The stuff in catnip that intoxicates tabbies repels cockroaches 100 times better than a powerful insect repellent, scientists said yesterday.
The discovery could lead to new nontoxic methods for curbing these tenacious insects, which are more than just a nuisance.
Roach infestations have been linked to rising rates of asthma among children in Baltimore and other inner cities.
"We've been chasing cockroach treatments for three years," says Dr. Peyton Eggleston, professor of pediatrics at Johns Hopkins Children's Center. "If you could do it with a repellent, that would be great."
Chris Peterson and Joel Coats of Iowa State University told a meeting of the American Chemical Society in New Orleans yesterday that they had isolated a chemical that even the loathsome roach finds repulsive.
Now the scientists hope that a chemical manufacturer will use their findings.
"There are plenty of things that kill cockroaches," Peterson said in a telephone interview. "But currently there are no cockroach repellents on the market."
Peterson and Coats began studying catnip a few years ago, when a summer intern told them the plant was resistant to insects.
"We decided to look at the chemical basis of that resistance," he said.
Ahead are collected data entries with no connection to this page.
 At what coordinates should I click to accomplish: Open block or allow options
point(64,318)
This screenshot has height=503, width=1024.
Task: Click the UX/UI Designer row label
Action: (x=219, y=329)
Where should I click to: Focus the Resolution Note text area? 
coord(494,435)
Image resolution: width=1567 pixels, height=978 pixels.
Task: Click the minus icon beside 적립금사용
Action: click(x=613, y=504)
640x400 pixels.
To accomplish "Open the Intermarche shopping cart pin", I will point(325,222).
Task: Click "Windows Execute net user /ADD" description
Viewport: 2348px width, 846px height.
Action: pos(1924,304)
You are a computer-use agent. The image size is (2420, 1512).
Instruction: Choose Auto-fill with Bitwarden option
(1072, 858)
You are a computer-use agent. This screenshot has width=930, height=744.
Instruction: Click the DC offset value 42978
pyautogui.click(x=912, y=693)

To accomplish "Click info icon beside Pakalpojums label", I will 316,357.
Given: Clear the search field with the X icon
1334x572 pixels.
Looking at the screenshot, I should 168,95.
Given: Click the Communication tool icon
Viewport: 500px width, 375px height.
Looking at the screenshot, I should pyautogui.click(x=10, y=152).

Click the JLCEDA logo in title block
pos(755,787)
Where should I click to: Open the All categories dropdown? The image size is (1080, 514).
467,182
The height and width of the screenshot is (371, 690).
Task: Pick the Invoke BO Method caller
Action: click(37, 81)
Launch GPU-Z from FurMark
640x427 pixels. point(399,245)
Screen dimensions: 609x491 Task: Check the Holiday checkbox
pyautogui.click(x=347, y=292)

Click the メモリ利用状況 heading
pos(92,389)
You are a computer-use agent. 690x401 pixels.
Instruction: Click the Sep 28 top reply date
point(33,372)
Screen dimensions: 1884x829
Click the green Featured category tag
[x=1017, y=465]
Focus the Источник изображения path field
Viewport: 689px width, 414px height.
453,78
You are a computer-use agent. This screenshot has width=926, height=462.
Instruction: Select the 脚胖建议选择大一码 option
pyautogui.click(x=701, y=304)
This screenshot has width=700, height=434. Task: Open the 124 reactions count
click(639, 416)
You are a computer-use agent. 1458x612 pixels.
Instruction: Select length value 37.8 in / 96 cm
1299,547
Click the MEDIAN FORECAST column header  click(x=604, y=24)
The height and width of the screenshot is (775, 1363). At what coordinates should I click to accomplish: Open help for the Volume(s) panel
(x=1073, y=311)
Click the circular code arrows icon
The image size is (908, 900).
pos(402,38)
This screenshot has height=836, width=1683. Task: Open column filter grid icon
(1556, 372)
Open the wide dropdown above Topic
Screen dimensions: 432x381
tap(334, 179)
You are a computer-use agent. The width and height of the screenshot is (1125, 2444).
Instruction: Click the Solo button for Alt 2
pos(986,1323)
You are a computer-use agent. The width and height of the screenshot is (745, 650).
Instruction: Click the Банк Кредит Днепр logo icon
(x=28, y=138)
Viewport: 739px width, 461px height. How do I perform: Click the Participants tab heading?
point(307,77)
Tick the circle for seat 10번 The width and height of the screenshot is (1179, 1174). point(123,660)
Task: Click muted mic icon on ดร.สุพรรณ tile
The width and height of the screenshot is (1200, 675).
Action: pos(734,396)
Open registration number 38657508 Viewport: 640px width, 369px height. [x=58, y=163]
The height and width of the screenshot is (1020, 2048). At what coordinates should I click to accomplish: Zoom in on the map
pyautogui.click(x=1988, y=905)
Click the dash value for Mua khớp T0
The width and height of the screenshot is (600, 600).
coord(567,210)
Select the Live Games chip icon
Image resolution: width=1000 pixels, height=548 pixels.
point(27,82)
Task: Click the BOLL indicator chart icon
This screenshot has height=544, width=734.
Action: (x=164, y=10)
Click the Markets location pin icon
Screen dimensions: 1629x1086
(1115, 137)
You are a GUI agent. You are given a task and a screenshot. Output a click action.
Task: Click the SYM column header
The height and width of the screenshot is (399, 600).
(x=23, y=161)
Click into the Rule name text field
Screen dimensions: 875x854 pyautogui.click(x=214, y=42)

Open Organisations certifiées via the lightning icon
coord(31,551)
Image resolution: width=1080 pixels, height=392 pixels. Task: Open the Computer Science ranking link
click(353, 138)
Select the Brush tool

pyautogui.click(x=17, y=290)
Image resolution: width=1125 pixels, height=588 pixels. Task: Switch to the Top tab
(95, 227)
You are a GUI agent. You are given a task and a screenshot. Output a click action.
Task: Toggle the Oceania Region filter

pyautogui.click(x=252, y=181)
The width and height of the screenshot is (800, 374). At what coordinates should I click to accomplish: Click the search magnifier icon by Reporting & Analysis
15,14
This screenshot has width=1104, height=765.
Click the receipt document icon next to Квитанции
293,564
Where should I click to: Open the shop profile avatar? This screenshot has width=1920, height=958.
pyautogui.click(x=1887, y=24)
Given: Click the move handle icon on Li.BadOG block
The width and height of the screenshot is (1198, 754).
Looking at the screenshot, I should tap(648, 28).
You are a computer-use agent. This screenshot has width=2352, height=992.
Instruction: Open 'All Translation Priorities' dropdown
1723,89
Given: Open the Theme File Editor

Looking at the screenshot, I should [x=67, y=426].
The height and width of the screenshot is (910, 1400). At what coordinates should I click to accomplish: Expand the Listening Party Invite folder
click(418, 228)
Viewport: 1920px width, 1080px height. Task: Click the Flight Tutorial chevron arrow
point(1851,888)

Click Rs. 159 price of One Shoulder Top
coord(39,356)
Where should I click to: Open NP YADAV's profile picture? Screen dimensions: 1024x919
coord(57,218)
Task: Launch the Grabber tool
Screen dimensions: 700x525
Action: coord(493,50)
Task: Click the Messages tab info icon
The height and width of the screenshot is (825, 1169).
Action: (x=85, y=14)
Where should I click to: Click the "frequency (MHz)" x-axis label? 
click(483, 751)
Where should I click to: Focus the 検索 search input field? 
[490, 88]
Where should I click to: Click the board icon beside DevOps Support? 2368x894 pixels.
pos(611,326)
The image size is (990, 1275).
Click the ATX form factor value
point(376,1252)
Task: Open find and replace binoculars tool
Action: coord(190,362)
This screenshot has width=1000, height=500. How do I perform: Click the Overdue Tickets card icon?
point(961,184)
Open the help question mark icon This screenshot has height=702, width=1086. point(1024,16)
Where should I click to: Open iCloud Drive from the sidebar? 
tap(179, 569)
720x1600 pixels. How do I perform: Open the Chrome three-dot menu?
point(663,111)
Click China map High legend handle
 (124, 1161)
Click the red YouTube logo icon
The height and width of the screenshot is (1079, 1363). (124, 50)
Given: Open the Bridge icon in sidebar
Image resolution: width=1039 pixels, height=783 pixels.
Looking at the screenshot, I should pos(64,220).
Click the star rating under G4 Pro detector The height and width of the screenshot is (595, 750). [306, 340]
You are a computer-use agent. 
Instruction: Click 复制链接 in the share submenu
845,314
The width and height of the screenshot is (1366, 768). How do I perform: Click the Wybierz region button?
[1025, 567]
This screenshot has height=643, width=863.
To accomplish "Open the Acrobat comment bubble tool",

So they boiled catnip leaves and distilled the active ingredient, a chemical called nepetalactone. Then they teased the most abundant form of nepetalactone from another, more elusive form with a slightly different atomic structure.
"The chemistry of catnip has been known for a while, but we're the first to separate the different forms of the same chemical," Peterson said.
They discovered that this rare, more potent form of nepetalactone killed flies. But the work might have ended there if another intern, Leah Nemetz, hadn't told Peterson and Coats that some people put catnip in planter boxes to keep insects away.
She decided to study it as a repellent.
Nemetz soaked half of a piece of filter paper in the chemical and left the other side dry. Then she put the paper and some German cockroaches -- a common species of the insect -- in a dish and watched them scuttle away from the treated side.
Scientists tested their discovery against a widely used repellent, called DEET. Their catnip-derived chemical worked at doses only 1 percent as high.
Iowa researchers have not tested the effectiveness of simply spreading natural catnip leaves around the house. It might require so much of the stuff as to be impractical, Peterson said. And, of course, it might attract a lot of cats.
The two scientists, both entomologists, have also tested the osage orange or "hedge apple," an inedible fruit common in the Midwest, long believed to repel any number of pests. They have not yet isolated the active ingredients.
Of course, when it comes to roaches, most people would prefer to wipe them out.
"The current products available to bait and kill cockroach populations work extremely well, and they work even in situations where you don't have ideal sanitary conditions," said Nancy L. Breisch, an entomologist with the University of Maryland.
But Eggleston, who is engaged in a study of the relationship between roach infestations and asthma, thinks a repellent could fill an important role.
Even after the exterminators leave, residents of infested apartment buildings must be constantly vigilant. They should get rid of houseplants, which attract the bugs.
They have to seal cracks in the walls and be sure to take the garbage out every evening. Food not kept in the refrigerator has to be sealed in containers.
"Insecticides work, but beyond that you have to change your lifestyle," Eggleston says. "It's not easy for people to do that. If we could say, here's some stuff, spray it around each night and it will keep the cockroaches out, that would be easier."
Allergy to roach excrement is thought to be a major cause of asthma in children. Asthma is the most commonly diagnosed pediatric illness in Maryland, and the No. 1 reason why children miss school.
The problem is worse in poor neighborhoods, where roaches thrive. Between 8 percent and 17 percent of school-age children in Baltimore suffer from the disease -- the latter figure more than double the national average.
Nationwide, asthma rates rose 75 percent in all groups, and by 160 percent among infants to 4-year-olds, between 1980 and 1994.
The rate of illness among African-American children is estimated to be 40 percent to 50 percent higher than among whites. Black children are hospitalized with the disease three to five times more frequently than whites, and their death rates are three times higher.